Quality data has been routinely reported to the KishHealth System Board of Directors for a number of years.
“The board reviews this information regularly. We’re very proud of the staff’s attention to quality in our hospitals and their constant effort to always be better,” said Mary Lynn McArtor, RN, chair of the board’s Patient Affairs Committee.
Mike Cullen, KHS board chair, said the board also is very supportive of making information available to the public. “This information helps the public have the same confidence in our hospitals as board members do.”
Hospitals have always been required to report quality and safety data to state and federal regulatory agencies as well as The Joint Commission, a non-government agency that accredits hospitals and establishes national healthcare standards.
In the past year, The Joint Commission and the federal Centers for Medicare and Medicaid Services (CMS) agencies have made the following data available to the public online at www.hospitalcompare.hhs.gov.
Core measures. The Joint Commission and CMS provide organizations with standardized performance measures that have been shown to improve patient outcomes, reduce the risk of complications and prevent recurrences in the majority of hospital patients with similar conditions. There are 27 core measures in four categories: heart attack, patients admitted with pneumonia (community-acquired pneumonia), congestive heart failure, and surgical care infection prevention.

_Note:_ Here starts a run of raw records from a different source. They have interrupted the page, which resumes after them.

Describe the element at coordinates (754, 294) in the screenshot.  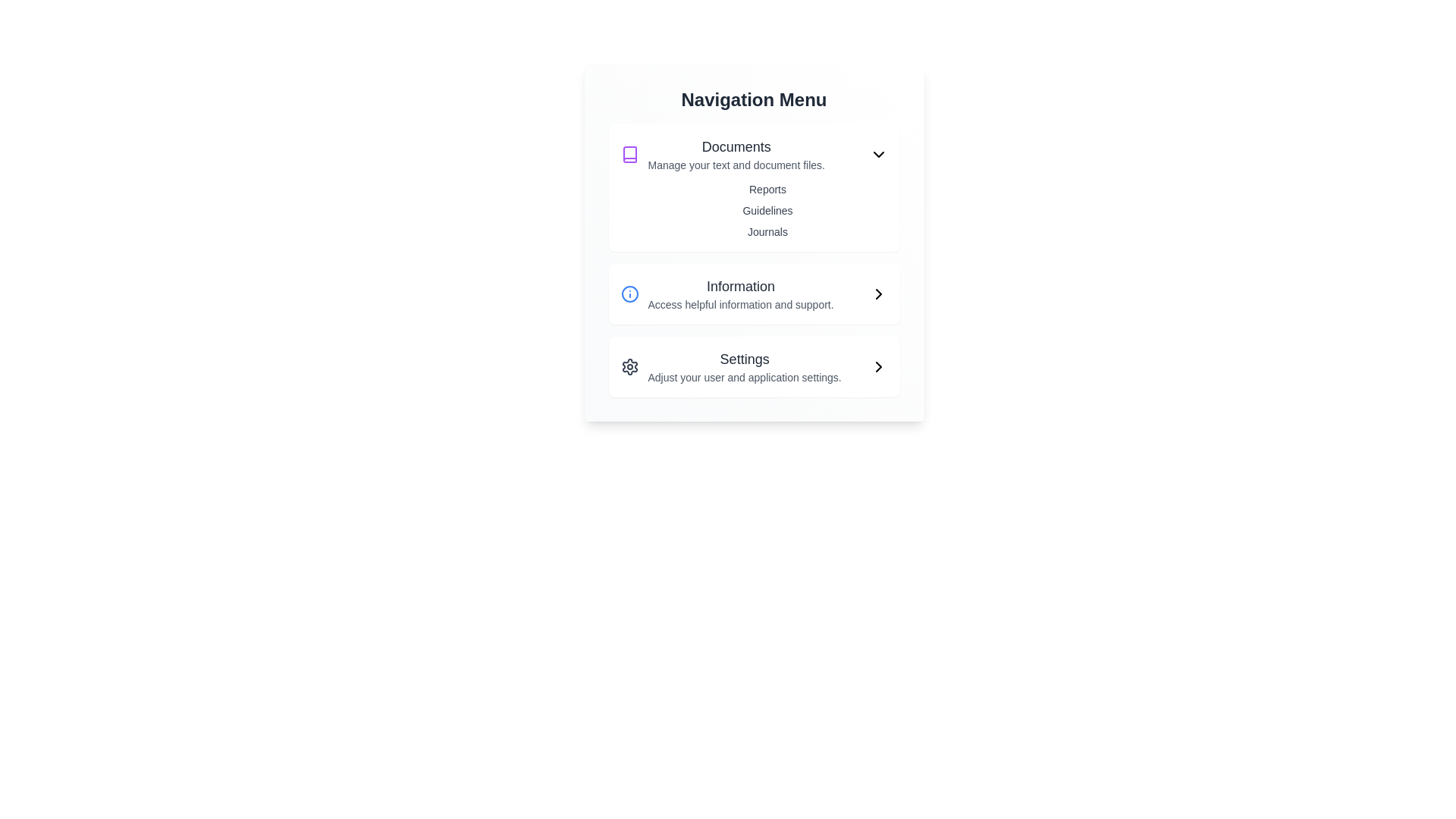
I see `the second interactive navigation link in the 'Navigation Menu' panel` at that location.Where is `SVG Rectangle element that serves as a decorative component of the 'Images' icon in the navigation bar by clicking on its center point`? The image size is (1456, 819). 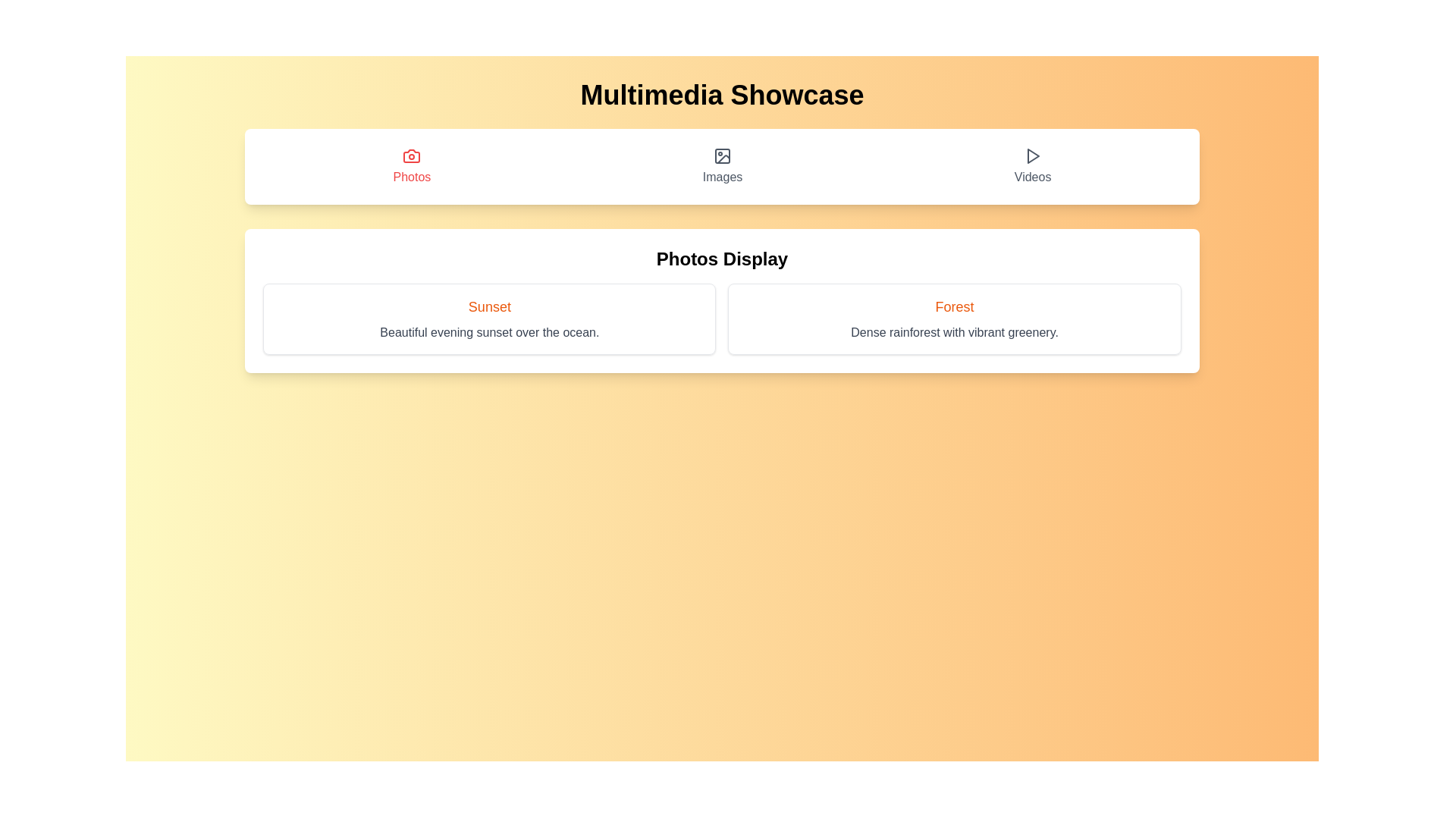
SVG Rectangle element that serves as a decorative component of the 'Images' icon in the navigation bar by clicking on its center point is located at coordinates (722, 155).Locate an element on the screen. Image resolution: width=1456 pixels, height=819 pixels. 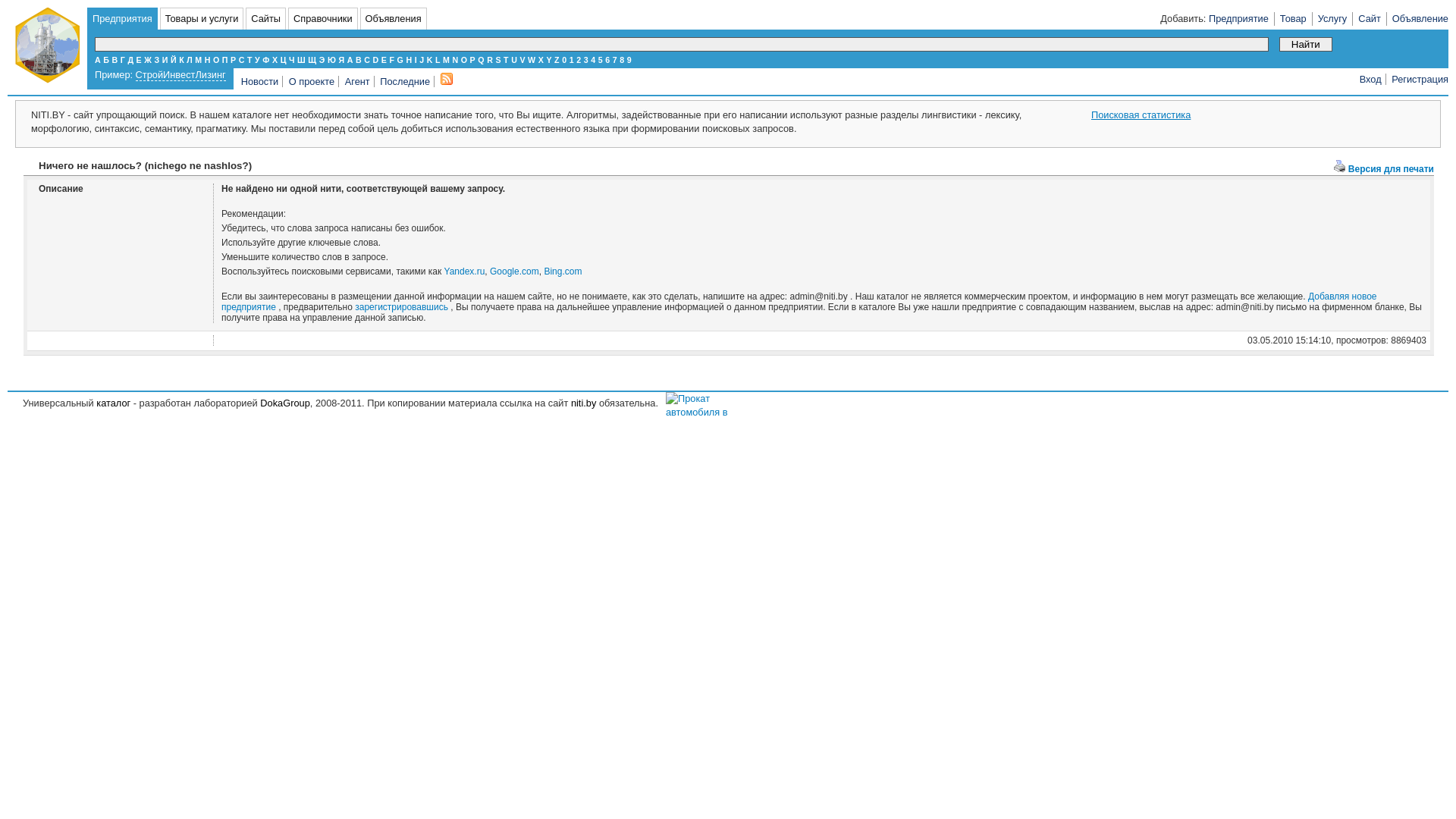
'R' is located at coordinates (487, 58).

HCAHPS Survey. HCAHPS stands for Hospital Consumer Assessment of Healthcare Providers. CMS now requires hospitals to send a survey to Medicare inpatients. The goal is to utilize a nationally standardized instrument to measure patients’ perception of their care.
KCH and VWCH have redesigned its patient satisfaction surveys to include the HCAHPS questions. That data, along with other patient satisfaction data, help drive service, clinical and operational excellence.

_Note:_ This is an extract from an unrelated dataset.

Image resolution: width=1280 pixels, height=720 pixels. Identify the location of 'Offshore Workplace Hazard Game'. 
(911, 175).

Quality Check. The Joint Commission provides data on hospitals that cover information about accreditation status and National Patient Safety Goals compliance, in addition to the core measures listed above. This data can be accessed at www.jointcommission.org.
KCH and VWCH go even further in improving patient care with the following initiatives.

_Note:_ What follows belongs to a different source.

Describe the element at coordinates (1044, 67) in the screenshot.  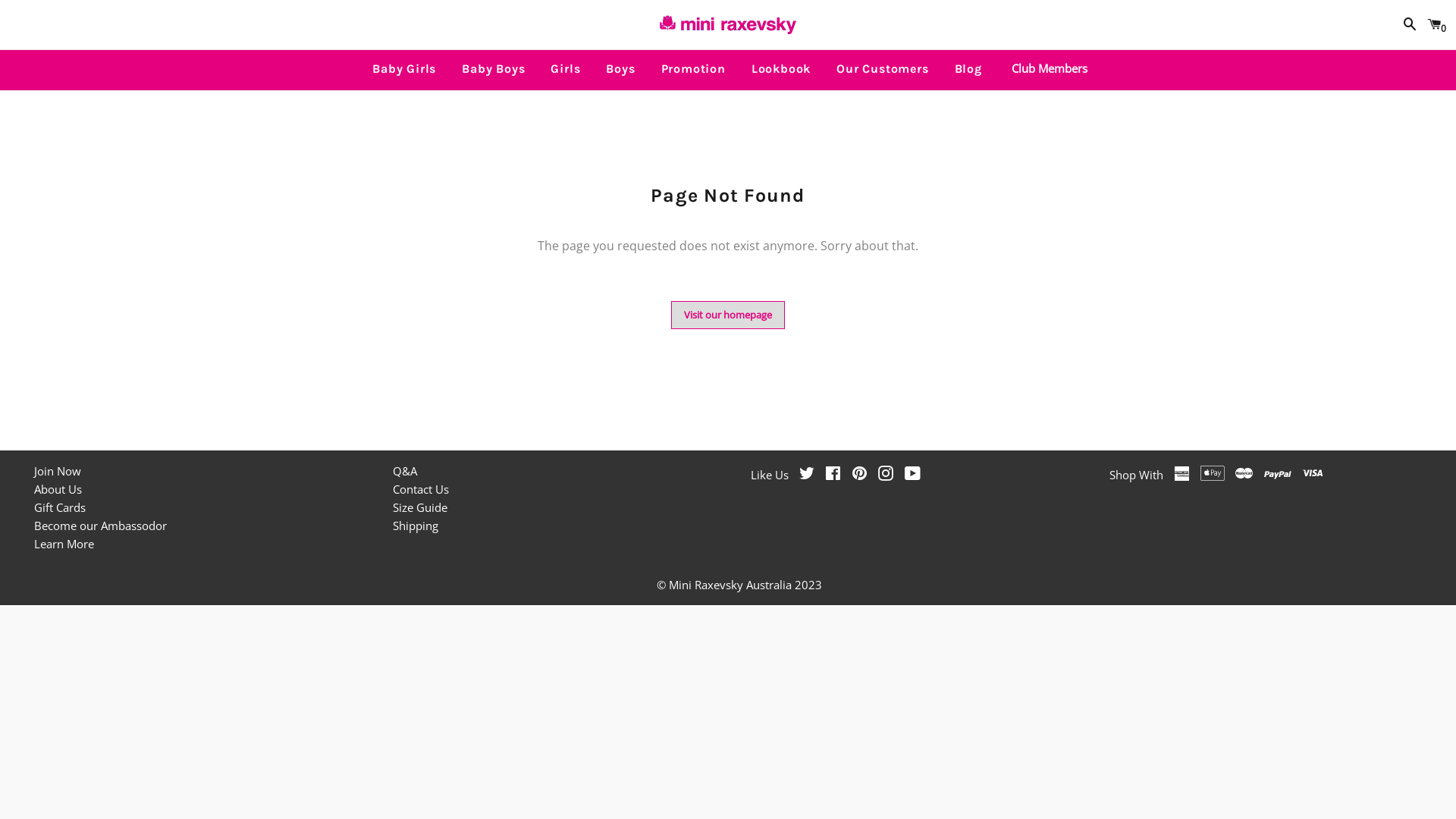
I see `'Club Members'` at that location. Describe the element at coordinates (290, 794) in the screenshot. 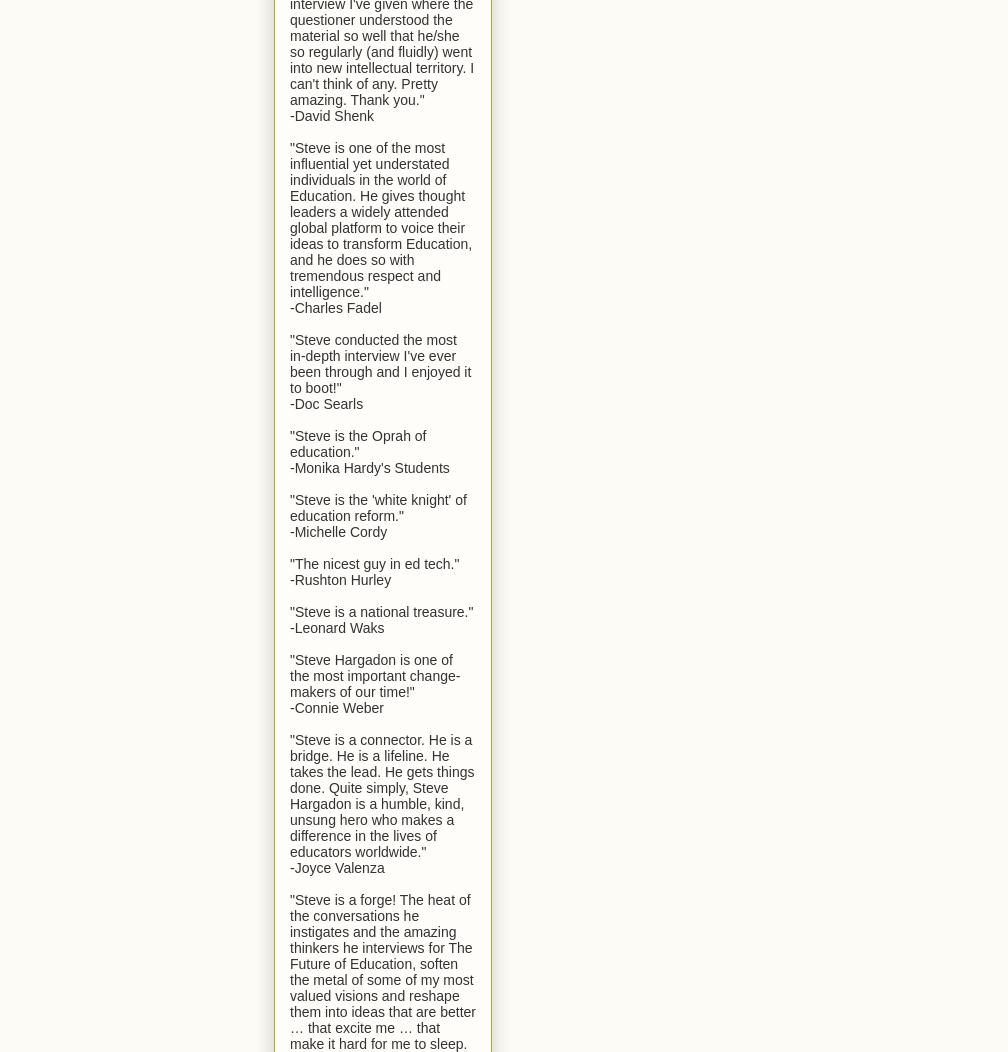

I see `'"Steve is a connector. He is a bridge. He is a lifeline. He takes the lead. He gets things done. Quite simply, Steve Hargadon is a humble, kind, unsung hero who makes a difference in the lives of educators worldwide."'` at that location.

Patient Satisfaction Survey. A Patient Satisfaction survey is mailed to inpatients, outpatients, Ambulatory (day) Surgery and Emergency Department patients. It is administered by Press Ganey, the industry leader. nPress Ganey collects and analyzes the results and compares those results to hundreds of participating hospitals across the country. KCH and VWCH use the data from patient satisfaction surveys to make improvements and acknowledge processes and service that make a difference in patients’ experiences.
Five Million Lives Campaign. Both hospitals are participating in this initiative of the national Institute for Healthcare Improvement, which prescribes proven processes for improving patient care, preventing errors and saving lives.